La disparition des repères

Depuis leur première série A couple of them, Elsa & Johanna ont habitué le spectateur à leur présence au sein de l’image, même si elles savent aussi se dissimuler ou disparaître. C’est dans Le lieu d’une attente infinie que le regard est le plus déstabilisé par l’absence de visages distincts. Sous un voile doré, le corps d’Elsa ou celui de Johanna prennent l’apparence d’une statue, voire d’une Vénus tout juste sortie d’un tableau du XVIIe siècle. En outre, ce corps objectalisé se trouve dans un espace incongru, presque futuriste et martien sinon atemporel. Ni le temps, ni le lieu, ni le sujet ne sont clairs. Elles offrent une photographie qui abolit les repères quotidiens pour créer un monde à part. Leur série Quiétude dresse à sa manière un autre univers extra-ordinaire – au sens où il dépasse l’ordinaire – d’où surgissent des personnages étrangement vêtus qui dépaysent chaque scène. Dans l’une d’elle, deux hommes regardent frontalement l’objectif, et, une nouvelle fois, le décor évoque une terre martienne déserte. Néanmoins, au moment où l’on croit se figurer précisément la scène, des détails bouleversent notre quiétude : que font ces plots blancs et rouges au milieu de nulle part ? Elsa & Johanna choisissent toujours des titres équivoques qui participent tout autant que l’image du surgissement de points de vue ambivalents.

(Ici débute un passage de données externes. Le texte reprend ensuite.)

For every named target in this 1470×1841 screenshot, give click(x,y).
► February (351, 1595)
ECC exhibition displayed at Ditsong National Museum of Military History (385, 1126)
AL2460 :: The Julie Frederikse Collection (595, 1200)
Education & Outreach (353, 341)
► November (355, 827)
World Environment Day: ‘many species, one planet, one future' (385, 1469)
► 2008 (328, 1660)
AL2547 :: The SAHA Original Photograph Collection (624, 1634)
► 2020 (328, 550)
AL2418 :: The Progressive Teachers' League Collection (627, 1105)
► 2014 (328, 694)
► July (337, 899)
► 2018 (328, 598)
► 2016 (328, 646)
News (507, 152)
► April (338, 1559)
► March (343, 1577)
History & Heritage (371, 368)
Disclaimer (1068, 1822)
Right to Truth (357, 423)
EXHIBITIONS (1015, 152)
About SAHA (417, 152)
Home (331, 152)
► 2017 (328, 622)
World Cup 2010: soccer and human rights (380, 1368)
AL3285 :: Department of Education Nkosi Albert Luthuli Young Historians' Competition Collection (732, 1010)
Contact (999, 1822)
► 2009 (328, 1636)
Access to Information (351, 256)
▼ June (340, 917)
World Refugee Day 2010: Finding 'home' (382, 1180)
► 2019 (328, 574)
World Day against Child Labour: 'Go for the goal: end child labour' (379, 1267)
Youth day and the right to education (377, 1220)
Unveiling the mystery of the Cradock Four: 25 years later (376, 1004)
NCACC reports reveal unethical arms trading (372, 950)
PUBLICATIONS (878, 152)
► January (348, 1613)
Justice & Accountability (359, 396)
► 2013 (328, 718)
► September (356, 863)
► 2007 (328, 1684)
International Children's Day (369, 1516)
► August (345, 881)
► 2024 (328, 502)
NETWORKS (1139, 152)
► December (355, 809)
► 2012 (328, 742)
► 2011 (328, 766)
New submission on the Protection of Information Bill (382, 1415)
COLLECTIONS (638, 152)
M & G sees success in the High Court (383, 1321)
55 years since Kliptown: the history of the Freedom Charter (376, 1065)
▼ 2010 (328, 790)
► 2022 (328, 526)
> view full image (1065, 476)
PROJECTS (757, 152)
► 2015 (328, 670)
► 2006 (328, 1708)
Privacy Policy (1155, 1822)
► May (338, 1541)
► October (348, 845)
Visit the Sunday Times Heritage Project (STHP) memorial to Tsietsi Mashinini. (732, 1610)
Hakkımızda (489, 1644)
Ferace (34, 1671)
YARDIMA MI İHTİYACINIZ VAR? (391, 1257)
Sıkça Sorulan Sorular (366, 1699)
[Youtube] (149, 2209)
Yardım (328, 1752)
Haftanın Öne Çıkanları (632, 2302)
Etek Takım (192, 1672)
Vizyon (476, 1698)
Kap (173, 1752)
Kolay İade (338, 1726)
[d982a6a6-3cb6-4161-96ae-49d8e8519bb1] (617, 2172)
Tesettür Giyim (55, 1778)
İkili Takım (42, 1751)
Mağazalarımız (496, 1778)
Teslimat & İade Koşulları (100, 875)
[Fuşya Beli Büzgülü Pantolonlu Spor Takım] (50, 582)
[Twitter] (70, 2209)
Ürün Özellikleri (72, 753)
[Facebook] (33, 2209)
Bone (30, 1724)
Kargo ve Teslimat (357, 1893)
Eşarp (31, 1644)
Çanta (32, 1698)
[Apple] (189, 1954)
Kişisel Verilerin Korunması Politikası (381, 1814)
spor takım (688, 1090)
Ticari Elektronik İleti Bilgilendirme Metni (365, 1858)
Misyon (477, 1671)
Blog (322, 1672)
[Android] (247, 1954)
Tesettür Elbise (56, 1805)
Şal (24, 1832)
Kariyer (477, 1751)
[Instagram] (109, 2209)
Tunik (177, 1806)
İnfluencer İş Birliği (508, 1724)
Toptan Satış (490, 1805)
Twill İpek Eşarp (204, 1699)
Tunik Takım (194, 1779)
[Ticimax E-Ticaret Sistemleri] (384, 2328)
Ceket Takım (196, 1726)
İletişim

Elsa & Johanna, Sans Titre, Quiétude, 2018
Elsa & Johanna, Sans Titre, Quiétude, 2018
© Elsa & Johanna

L’hyper-esthétisation des objets

Au-delà de l’autoportrait et de la mise en scène d’êtres humains, l’oeuvre d’Elsa & Johanna explore aussi un parti pris des choses. À l’instar de Francis Ponge, elles portent un regard volontairement exacerbé sur les objets du quotidien, jusqu’à les extraire de leurs fonctions habituelles. Leurs natures mortes opèrent des subversions et se revêtent d’une nouvelle poétique : un fil rouge déborde d’un flacon de parfum, un lézard s’accroche à du plastique, une perruque sort d’une fougère… Qu’ils soient le sujet central de l’image ou l’accessoire d’un personnage, la majorité des objets – par leur étrangeté – attirent constamment l’oeil. Tel est l’effet de la boucle d’oreille disproportionnée, de la balle dans l’eau ou encore de la papaye d’un orange presque trop vif. Ce faisant, une esthétique surréalisante émane de certains objets a priori banals, dont l’aspect devient davantage surprenant à chaque nouveau coup d’oeil. Ainsi, un simple peigne calé sur une clémentine se trouve dépouillé de sa fonctionnalité ; l’ombre de celui-ci prenant une place plus importante que l’objet originel, l’accent est mis sur l’apparence carnivore des dents, qui, dévoyées de leur utilité capillaire, deviennent inquiétantes, voire menaçantes.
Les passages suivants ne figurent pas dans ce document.